Our processes have become standardized — not too much different from the way in which McDonald's standardized making cheeseburgers and fries. This is what McDonaldization does. It standardizes, delivers a product in high volume (low in quality), streamlines efficiency and exerts a certain amount of social control to standardize the thinking and behavior of designers regardless of where they work. Ultimately, this becomes dehumanizing when a designer is so bold as to venture outside the realms of established norms in the profession.
This standardization is beginning to permeate all aspects of our profession. Every design team follows the same process (even though they probably shouldn’t). We have design systems with components to match consistency across channels and touchpoints. And most teams claim to follow some flavor of an agile process. This results in most job descriptions stating the same thing and most design positions feeling the same as the last — same shit, different organization.
This is where UX becomes a “plugin” for business. We are now, in many ways, modular. You just snap us into the organization and presto! You just improved the user experience for your new Flux Capacitor. Unfortunately, the long game here is fairly bleak for someone who came to this profession because they enjoyed exploring their creativity.
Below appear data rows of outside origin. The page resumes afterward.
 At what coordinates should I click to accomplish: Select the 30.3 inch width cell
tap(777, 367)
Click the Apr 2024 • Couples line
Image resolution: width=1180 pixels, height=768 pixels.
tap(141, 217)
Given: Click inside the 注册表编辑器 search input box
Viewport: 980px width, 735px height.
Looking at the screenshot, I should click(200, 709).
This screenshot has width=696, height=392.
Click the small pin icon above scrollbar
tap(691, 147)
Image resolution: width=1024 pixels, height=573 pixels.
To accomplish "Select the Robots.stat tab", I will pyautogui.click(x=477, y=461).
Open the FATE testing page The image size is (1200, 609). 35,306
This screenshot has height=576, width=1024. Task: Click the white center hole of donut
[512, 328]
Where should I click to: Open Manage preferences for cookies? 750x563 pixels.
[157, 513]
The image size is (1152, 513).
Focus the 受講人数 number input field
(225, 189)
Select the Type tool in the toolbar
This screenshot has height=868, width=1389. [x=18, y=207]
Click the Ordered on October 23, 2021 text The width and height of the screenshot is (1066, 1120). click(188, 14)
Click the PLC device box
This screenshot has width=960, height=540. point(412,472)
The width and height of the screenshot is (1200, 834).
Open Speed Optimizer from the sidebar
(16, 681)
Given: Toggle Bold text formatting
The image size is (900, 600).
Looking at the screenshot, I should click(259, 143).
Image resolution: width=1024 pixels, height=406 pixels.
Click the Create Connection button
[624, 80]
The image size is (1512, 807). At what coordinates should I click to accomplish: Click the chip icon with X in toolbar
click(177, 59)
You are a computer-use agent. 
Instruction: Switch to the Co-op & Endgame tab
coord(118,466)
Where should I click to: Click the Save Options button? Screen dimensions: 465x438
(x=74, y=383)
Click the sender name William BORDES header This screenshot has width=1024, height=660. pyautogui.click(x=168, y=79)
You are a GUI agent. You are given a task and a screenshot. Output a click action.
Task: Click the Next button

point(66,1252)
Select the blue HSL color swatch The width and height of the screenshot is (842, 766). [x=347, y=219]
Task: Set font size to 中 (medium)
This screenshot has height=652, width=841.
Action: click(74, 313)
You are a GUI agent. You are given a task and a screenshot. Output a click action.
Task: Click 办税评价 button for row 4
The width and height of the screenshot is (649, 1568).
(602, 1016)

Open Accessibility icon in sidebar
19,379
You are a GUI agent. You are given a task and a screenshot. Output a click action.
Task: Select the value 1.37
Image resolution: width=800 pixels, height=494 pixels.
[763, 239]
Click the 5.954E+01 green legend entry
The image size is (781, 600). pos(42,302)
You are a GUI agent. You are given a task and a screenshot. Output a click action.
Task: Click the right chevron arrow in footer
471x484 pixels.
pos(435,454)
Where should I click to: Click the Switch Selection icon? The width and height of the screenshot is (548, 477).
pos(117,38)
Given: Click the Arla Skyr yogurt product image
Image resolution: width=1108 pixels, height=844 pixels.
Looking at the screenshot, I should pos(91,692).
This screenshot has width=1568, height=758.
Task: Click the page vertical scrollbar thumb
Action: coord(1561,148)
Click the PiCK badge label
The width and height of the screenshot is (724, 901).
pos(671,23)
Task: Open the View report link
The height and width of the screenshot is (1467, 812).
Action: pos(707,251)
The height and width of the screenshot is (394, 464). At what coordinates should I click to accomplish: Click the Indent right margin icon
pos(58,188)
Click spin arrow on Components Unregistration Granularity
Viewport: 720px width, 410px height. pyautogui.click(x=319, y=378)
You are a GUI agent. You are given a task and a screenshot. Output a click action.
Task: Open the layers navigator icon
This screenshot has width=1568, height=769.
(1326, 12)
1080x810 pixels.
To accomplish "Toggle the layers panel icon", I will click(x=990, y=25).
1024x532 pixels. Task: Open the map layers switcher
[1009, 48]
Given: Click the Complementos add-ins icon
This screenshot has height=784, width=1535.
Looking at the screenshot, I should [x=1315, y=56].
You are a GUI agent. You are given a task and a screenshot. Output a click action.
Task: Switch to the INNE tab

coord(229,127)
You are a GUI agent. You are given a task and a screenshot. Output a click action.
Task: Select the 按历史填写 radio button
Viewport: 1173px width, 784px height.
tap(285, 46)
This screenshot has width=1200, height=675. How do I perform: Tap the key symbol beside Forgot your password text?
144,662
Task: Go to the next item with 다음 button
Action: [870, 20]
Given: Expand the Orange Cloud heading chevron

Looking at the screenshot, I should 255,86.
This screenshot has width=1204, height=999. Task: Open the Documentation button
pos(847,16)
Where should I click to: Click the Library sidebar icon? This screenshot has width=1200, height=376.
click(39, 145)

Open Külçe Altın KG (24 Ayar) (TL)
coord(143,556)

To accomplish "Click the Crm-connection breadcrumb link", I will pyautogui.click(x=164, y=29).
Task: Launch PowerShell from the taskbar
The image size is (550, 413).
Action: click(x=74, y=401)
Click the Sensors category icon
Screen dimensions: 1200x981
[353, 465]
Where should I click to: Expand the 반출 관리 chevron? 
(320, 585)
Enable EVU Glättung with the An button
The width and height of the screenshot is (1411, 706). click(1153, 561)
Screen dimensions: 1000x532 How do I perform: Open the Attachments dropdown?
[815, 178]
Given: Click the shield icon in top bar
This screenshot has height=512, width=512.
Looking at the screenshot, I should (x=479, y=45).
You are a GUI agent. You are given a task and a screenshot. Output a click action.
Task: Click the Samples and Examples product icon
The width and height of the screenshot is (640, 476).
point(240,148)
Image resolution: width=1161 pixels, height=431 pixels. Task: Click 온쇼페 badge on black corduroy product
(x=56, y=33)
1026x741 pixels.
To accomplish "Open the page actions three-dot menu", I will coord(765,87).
Look at it this way: If I’m making a decent salary with a decent work culture doing the same shit now as I will do for the next organization, why would I bother to switch positions? If organizations want to — as they always seem to claim — attract top talent, they have to give us something different in exchange. Instead, what I seem to encounter is a scenario where business needs creep into the interview. They tell me they need to attract more users, increase revenue or bump up efficiency for some enterprise application. I get the same old spiel about their material design system, their agile process (which probably isn’t agile) and their design process (which is the same as most other design processes). I’m holding out for something more.
Now, I know: There is a designer out there who will state they work for a company or in an environment nothing like this. Perhaps you work for a hip, new startup with beer taps and free wine starting at noon or some large Silicon Valley company where the campus resembles more of an amusement park than a place where people actually work. But for the rest of us common design folk who toil away pushing pixels in corporate America, it’s the same old shit from position to position. The UX “McJobs” available are quickly becoming a carbon copy of a carbon copy.
Maybe I have just been doing this too long and experiencing a sense of nostalgia for those pioneering days of long past. Maybe I’m just getting older or I put my ladder against the wrong wall. But I am not the only one taking note of this shift to the “ISO version” of UX where everything is normalized and standardized. I am not the only one concerned about overly complex and all-encompassing design systems (that look and function much like all other design systems). I am not the only one wondering if I should explore other job titles — those beyond UX.
I guess I am ripe and ready for a change — the opportunity to work on something different in a unique position. This wireframing monkey is looking for a different circus. The Happy Meal doesn’t make me happy any longer. And, I don’t think I’m alone.